[Start of Attachment]

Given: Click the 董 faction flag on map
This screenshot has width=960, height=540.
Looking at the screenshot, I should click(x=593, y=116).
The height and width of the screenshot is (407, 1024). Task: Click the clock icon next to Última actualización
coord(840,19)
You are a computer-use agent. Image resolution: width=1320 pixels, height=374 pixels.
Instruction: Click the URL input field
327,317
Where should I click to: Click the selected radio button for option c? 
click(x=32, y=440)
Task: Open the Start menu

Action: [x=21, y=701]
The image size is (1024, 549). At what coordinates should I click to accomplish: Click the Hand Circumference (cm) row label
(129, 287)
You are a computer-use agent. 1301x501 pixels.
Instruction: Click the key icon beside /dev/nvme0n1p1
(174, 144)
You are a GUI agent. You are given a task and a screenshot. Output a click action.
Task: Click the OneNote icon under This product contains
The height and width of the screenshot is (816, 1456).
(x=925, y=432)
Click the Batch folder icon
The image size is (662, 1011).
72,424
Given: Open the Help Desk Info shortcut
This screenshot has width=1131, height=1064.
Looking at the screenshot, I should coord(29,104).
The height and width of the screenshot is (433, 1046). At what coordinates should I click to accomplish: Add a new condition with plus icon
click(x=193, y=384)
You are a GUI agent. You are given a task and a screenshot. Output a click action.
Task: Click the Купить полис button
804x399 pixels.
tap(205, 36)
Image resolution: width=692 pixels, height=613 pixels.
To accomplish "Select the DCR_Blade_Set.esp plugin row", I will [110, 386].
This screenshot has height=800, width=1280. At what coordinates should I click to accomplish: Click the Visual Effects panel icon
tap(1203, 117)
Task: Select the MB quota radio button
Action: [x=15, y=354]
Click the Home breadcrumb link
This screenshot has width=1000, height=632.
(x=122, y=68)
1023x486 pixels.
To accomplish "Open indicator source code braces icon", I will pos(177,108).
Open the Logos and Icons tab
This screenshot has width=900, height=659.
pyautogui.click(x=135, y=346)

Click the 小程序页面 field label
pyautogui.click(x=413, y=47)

[End of Attachment]

__What you should do__. Among the lines of the material above, tally those containing "will" and respond with the total only.

__Exercise response__. 2